Yakima’s Skybox Carbonite roof box

Yakima’s Skybox Carbonite roof box can swallow all of your new and old gear, leaving plenty of room in the car for family and friends. The storage boxes quickly and easily attach to your roof bars, whether they’re round, square, factory-made, or aeroblade style. The boxes, made from 80 percent recycled plastics, range from 12 cubic feet (you can fit all of your basic gear) to 21 cubic feet (bring two of everything), and come in a variety of widths and sizes. Get a longer, skinnier box like the Skybox Carbonite 12 (92 inches long by 24 inches wide by 16 inches high) and you can still fit a bike on either side of it using Yakima’s new FrontLoader bike carrier.
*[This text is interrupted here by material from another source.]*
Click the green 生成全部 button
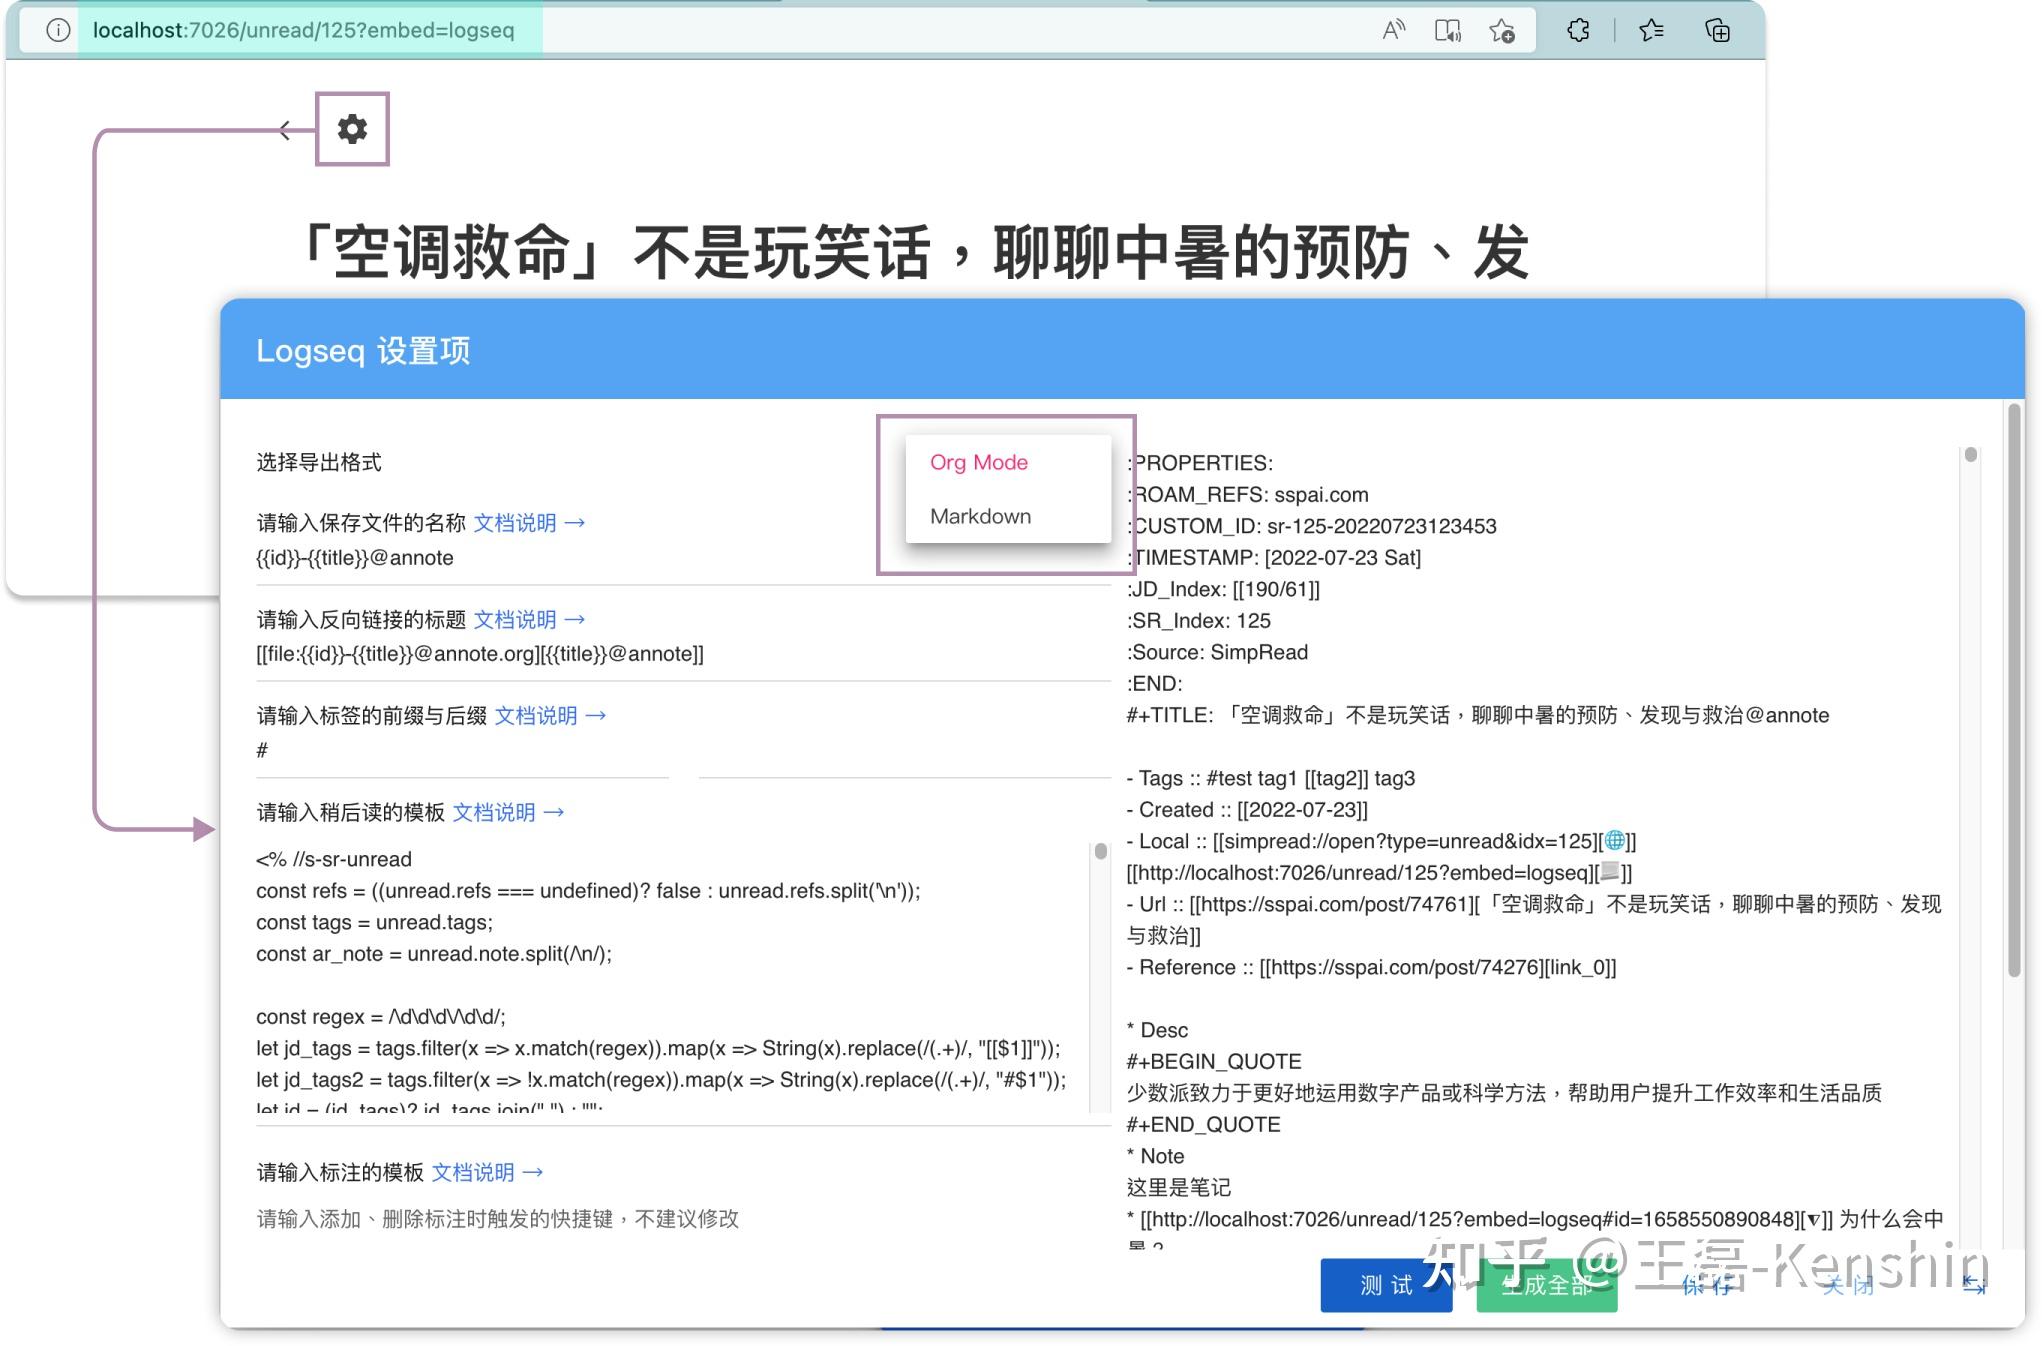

The boxes have low-profile designs and new dimpled lids that make for an impressively quiet ride, and they open — and lock — on both sides for easier access. $419-$589. 888-925-4621,


Camelbak’s All Clear bottle

When you hop in your canoe, hit the trail, or head for the playground, bring Camelbak’s All Clear bottle with you. This clever 25-ounce bottle uses ultraviolet technology to transform “dirty” water into potable drinking water in 60 seconds. Fill the bottle with water from a stream, faucet, or questionable source — making sure to filter out large particles — screw on the UV cap, press the button, and then gently shake the bottle for a minute. An icon on the LCD screen indicates that the water is safe to drink. The UV rays kill microbiological contaminants and make your water safe to drink. The UV cap must be plugged into a USB port or outlet to charge, but the fully charged battery should produce 80 clean bottles, or about 16 gallons, of water. $99.